Глава 11. О шедеврах современного искусства
— Кстати, о театре… Есть такой интересный журналист, редактор неоклассического литературного журнала, чьё мнение я очень ценю, Виктор Третьяковский — наверное, вы его хорошо знаете. Он довольно резко и недвусмысленно высказывался по поводу нынешних так называемых «художников», всяких Сергеевых или как там их ещё… в своё время умоляющих даровать им пресловутую свободу творчества. Правда, при условии, если они создадут нечто равновеликое образцам высокой культуры.
— Да-да, конечно! Пересекались! Ну и что, создали что-нибудь эти художнички?!
— В том-то и дело, что ни черта! Свобода есть, а шедевров, как не было долгое время, так и нет! Впрочем, это относится не только к современному театральному искусству, которое действительно оставляет желать лучшего, но и к изобразительному, да и к литературе… исключением остаётся разве что музыка — она, как ни странно, ещё держится. Но не удивлюсь, что и этого вскоре не будет… Сегодня в мире искусства существуют как минимум две крайности: одни в принципе не приемлют никакую классику, другие же — на ней, откровенно говоря, паразитируют и тем самым стремятся разрушить. Да что там говорить, если даже в самой системе образования творится чёрт знает что! Ведь, как известно, с этого всё и начинается…

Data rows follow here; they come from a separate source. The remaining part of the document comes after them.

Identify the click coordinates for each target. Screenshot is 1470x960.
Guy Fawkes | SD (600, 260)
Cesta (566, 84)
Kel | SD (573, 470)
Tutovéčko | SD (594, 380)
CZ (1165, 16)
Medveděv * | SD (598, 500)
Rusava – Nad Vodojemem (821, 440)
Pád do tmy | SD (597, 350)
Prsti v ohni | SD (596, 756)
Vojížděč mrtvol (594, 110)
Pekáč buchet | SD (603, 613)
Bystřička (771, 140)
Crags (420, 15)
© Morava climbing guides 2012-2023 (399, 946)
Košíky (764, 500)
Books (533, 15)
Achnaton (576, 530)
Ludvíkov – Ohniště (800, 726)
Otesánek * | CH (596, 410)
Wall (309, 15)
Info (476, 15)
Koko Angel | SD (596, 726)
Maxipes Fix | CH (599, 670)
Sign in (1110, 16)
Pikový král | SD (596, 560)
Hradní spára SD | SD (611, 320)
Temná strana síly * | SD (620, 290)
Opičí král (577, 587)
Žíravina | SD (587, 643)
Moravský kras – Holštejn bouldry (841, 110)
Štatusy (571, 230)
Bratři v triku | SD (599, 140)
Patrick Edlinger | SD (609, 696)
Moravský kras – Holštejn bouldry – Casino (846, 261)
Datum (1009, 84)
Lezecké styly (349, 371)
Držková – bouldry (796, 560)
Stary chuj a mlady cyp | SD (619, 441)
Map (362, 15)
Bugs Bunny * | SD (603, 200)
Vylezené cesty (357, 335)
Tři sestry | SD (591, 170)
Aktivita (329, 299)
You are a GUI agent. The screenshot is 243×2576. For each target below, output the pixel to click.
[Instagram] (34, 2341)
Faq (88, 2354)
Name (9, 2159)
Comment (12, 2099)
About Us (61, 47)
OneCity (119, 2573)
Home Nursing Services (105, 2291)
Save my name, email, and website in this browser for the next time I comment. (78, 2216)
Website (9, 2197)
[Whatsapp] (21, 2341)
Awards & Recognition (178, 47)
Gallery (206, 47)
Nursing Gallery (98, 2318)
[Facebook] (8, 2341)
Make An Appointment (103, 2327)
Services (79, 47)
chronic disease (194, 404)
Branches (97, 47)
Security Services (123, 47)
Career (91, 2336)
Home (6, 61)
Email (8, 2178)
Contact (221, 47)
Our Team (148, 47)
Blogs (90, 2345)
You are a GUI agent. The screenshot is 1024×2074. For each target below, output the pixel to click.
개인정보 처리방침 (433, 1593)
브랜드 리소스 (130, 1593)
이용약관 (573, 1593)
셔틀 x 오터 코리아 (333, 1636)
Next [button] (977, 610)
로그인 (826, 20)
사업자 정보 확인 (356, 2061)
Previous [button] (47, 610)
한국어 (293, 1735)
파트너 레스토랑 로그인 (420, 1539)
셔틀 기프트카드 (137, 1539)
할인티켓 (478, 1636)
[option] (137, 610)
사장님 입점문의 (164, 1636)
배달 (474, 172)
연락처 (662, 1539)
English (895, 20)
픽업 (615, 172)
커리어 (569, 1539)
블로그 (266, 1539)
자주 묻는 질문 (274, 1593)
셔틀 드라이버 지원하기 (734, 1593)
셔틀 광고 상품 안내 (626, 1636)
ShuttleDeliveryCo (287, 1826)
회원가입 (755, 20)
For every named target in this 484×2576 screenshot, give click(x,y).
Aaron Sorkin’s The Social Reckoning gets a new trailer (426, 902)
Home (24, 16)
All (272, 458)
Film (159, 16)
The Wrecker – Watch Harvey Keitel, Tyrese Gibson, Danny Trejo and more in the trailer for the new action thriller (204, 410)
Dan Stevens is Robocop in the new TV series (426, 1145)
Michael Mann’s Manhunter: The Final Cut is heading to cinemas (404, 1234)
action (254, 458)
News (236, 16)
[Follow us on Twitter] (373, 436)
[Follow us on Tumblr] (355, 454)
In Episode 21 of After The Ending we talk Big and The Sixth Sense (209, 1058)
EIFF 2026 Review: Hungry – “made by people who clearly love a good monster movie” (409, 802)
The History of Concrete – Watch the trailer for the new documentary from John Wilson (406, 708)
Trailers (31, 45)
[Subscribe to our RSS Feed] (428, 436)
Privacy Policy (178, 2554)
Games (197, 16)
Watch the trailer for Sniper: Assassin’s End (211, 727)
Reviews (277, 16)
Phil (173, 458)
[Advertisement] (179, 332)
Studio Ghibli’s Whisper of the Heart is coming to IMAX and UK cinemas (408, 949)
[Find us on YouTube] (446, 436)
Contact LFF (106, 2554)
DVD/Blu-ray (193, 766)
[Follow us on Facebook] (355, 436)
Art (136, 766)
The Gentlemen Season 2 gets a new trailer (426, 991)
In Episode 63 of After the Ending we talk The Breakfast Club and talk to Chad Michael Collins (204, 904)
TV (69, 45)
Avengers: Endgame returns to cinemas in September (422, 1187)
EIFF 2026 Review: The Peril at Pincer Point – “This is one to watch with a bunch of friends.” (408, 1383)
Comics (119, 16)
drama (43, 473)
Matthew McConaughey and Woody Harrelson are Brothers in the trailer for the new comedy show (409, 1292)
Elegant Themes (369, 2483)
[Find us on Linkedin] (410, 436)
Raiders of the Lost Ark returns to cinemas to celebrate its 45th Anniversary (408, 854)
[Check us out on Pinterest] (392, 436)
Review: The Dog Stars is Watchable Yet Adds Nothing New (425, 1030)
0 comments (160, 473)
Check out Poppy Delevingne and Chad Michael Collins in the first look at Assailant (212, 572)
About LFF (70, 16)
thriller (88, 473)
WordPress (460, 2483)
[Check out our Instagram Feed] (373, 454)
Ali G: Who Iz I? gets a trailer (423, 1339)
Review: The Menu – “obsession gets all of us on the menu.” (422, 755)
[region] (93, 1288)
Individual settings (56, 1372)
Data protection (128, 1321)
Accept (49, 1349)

Здесь Салманский запнулся, потому что неожиданно для себя самого, вспомнил довольно громкое и тем не менее донельзя пошлое событие. Не так давно один, с виду обычный, казалось бы, не склонный к насилию, студент, устроил массовую перестрелку в здании своего учебного заведения. Убил порядка двадцати человек, после чего застрелился сам, причём в стенах библиотеки. Складывалось впечатление, что ему нечего было терять. Салманский долго размышлял над возможными мотивами этого поступка и пришёл к выводу, что таким образом студент решил свести счёты с миром, к которому питал непреодолимую ненависть. Салманскому смутно представлялся не то образ юного максималиста, движимого «праведным гневом», не то маленький Гитлер, развязавший большую трагедию в миниатюре… В любом случае этому студенту по-видимому, страдающему от комплекса неполноценности, опостылела вся современная действительность, со всей её «виртуальной жизнью», «гламурщиной», «фифообразностью», не оставляющими ни единого шанса на какие бы то ни было перспективы…
— Ой-ой-ой! — наигранно воскликнул Добрячков, — с такими-то темпами мы обратно скатимся в пещерный век!
— Ага! — спокойно произнёс Салманский, — Но я подозреваю, что мы уже в нём, во всяком случае, одной ногой. Да… пока не забыл, а чего придерживаетесь Вы, Валентин Ульянович?!
— Интересный, и я бы даже сказал, важный вопрос, — с самодовольной улыбкой и щурясь левым глазом проговорил профессор, — «…где нельзя уже любить, там нужно — пройти мимо!». В общем, я смотрю на всё с позиции стороннего наблюдателя! На этом я даже основал целое учение. Хотя, впрочем, — тут же возразил он, — это никому не интересно!
Глава 12. Полдень
Полдень. На чёрных ветках не то капли алой крови, не то огоньки. По-прежнему падали каштаны, в то время как янтарный шар искрился над китайской беседкой, напоминающей большую красно-золотистую шляпу на фоне бирюзового ковра. Именно в ней расположились саркастичный профессор и юный студент, отличающийся особой жаждой знаний. Где-то вдалеке раздавались приглушённые голоса, а пение кукушки напоминало о скоротечности жизни. Салманский достал из кармана кофейного пальто смятую пачку, в которой оставалась последняя сигарета. Он поднёс зажигалку, но в последнюю секунду передумал курить, зябко повёл плечами и с любопытством взглянул на собеседника.
— А как вы относитесь к такому явлению, как «непризнанный гений»? — спустя некоторое время поинтересовался Салманский, оглянувшись резко назад из-за упавшего каштана. — Или, быть может, гении не бывают непризнанными? — он задумчиво почесал затылок и едва заметно нахмурился. Его пальцы слегка подрагивали, холодный ветер, как безжалостный палач, срывал с веток озябшие листья.
— Нет, чёрт возьми, это всё не то! — стремительно возразил Добрячков, зашевелив маленькими усиками. Его рот искривился в змеиной насмешке, брови насупились, а два уголька глаз ярко вспыхнули. В эту минуту каштан чуть было не свалился ему на голову, но он вовремя успел увернуться. — Да, точно не то! — голос Добрячкова охрип от внезапного волнения, с которым тот был в не в силах совладать.
— Я так понимаю, вы недолюбливаете этих «непризнанных гениев»? — густые брови Салманского изогнулись.